OMFG ! This is truely the most batty thing I've heared of.

[bossman]

You can say that again. But can't help feelin sorry for the guy if it is true what he is sayin? Seemas like one big mess. I do know of schools where they have little if no security whatsoever. This is one for the local authority to work out good luck to them.

[indie]

Interesting, I believe the school are also breaking the Data Protection Act by placing those files online for anyone to download.

[Gatt]

Just looked at the website's front page - is it me or does this site seem to function as both its INTRAnet and its INTERnet site?

Having a menu labelled "Student Data" where u can choose to look at info such as their behaviour availble on the Internet is shocking - that should not be there - for any reasons!

[indie]

Exactly, I'm on the verge or ringing the school to tell them they're breaking the DP act, I've already spoken to someone at the information Commissioners office about it.

[indie]

Heh, looks like the site is now offline :P

[petectid]

The server is a Frogteacher box this supplies web services with access to the school network mapping the users home folder in Active directory so that it can be accessed from any Internet connected PC via Internet Explorer (Home School links). One issue that I am aware of is that Google indexes pages that you may not wish the public to view. This post on Google outlines a "Google hack” the search string used is in the first post. If one of the pages indexed has search facilities for the MySQL database the users can be listed, as with any other data stored there. I suspect this is where the person has fallen foul; they have found one of these links in google and exploited it.

[woody]

Wow this is the school I went to when I was a lad! I can't beleive they've been so stupid? Does anyone know who their Network manager/It technician is?

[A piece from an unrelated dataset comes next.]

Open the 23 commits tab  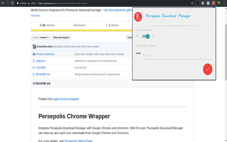pyautogui.click(x=48, y=26)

It would be interesting to hear their take on this.

[Gatt]

@woody: Normally i'd say "Check their website".. but in this instance that may not be the best thing to do - lol!

[Ric_]

Quote:

Originally Posted by Gatt

@woody: Normally i'd say "Check their website".. but in this instance that may not be the best thing to do - lol!

Job Centre might be a better bet

[GrumbleDook]

The problem seems to be that the authentication for the session is based in the id string for the page ... if the account that that session had been used had had it's account locked then you would not be able to access it.

It is a common problem with systems that keep authentication shells of any sort for more that a few hours without being cookie based, or similar (integrated windows authentication as an example of not needing to authenticate repeatedly).

The actions of the school were over the top ... the attitude of the student was over the top ... a friendly word from the student to the NM would have sorted this out long since.

[e_g_r]

Why blame the NM? I'm sure at Hathershaw they have some bigwig in charge of this thing, not your put upon NM.

[Geoff]

I have already made my views known in the newsgroup thread in question.

[Ric_]

Quote:

Originally Posted by e_g_r

Why blame the NM? I'm sure at Hathershaw they have some bigwig in charge of this thing, not your put upon NM.

To be fair... these systems tend to be thrust upon the NM (if they are kept in the loop at all). It will make other users of the froggy system (or whatever it's called) sit up and take a good look at their setups. The producers of the system wil also be a little embarrassed I imagine.

[GrumbleDook]

I have to admit to having lost any sympathy with the student now ... he has registered a similar domain (top search in google) and posted a site outlining it all ... does he not know how stupid and damaging to his case this might be?

He hasn't responded on the thread at all on the newsgroup but I have tried contacting the school (the site is now down so they may be aware) but without success.